Copy out the listing word for word, beginning with its first line and ending after the line that contains "دام (1114, 1906)".

** begin Given data **

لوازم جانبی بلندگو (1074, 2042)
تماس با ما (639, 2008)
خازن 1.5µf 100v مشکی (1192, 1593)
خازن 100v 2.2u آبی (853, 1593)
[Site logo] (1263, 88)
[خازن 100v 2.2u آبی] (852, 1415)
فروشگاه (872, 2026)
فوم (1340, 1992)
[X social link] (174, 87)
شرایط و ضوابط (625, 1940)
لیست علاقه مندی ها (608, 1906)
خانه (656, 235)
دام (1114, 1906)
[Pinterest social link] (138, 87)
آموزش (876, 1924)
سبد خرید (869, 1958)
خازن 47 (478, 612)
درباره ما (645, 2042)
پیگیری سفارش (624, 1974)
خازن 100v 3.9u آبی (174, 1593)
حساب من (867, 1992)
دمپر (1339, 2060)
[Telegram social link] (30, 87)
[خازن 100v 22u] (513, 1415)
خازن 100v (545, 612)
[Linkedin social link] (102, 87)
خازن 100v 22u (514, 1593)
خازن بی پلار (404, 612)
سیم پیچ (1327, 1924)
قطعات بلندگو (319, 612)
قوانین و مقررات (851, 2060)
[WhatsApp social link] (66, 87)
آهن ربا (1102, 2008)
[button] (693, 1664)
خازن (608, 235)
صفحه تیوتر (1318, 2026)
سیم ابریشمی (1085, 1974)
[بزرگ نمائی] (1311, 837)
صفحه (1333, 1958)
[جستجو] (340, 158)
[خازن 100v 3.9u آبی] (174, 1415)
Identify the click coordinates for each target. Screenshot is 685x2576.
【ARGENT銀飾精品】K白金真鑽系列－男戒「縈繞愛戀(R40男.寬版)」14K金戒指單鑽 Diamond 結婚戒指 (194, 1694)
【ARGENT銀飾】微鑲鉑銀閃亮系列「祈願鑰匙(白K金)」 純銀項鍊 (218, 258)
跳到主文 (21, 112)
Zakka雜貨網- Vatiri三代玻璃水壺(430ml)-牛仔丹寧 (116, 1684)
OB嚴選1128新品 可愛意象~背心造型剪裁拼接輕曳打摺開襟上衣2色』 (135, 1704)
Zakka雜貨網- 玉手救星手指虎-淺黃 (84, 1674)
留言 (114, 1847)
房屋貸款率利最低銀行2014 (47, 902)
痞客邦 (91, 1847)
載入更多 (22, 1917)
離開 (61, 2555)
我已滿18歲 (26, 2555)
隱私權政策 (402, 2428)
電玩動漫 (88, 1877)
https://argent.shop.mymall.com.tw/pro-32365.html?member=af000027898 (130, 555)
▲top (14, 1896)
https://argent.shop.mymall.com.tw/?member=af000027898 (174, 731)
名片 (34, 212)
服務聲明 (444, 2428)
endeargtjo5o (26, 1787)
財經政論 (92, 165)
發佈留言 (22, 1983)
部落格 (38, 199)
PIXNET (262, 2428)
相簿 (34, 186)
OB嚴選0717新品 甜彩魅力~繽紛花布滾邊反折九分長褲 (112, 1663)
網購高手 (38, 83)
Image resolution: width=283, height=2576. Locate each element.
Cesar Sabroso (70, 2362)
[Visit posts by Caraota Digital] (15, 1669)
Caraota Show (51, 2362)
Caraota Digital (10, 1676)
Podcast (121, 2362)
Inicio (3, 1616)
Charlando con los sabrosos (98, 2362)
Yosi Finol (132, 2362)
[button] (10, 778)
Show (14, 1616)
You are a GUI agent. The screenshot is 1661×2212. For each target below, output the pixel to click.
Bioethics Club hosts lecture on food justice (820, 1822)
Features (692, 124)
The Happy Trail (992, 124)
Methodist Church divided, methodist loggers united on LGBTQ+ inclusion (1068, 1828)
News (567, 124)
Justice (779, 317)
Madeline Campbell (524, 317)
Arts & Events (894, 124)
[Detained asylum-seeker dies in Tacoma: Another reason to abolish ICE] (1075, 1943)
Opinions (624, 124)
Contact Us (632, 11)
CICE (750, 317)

** end Given data **

Response to the task:
لوازم جانبی بلندگو (1074, 2042)
تماس با ما (639, 2008)
خازن 1.5µf 100v مشکی (1192, 1593)
خازن 100v 2.2u آبی (853, 1593)
[Site logo] (1263, 88)
[خازن 100v 2.2u آبی] (852, 1415)
فروشگاه (872, 2026)
فوم (1340, 1992)
[X social link] (174, 87)
شرایط و ضوابط (625, 1940)
لیست علاقه مندی ها (608, 1906)
خانه (656, 235)
دام (1114, 1906)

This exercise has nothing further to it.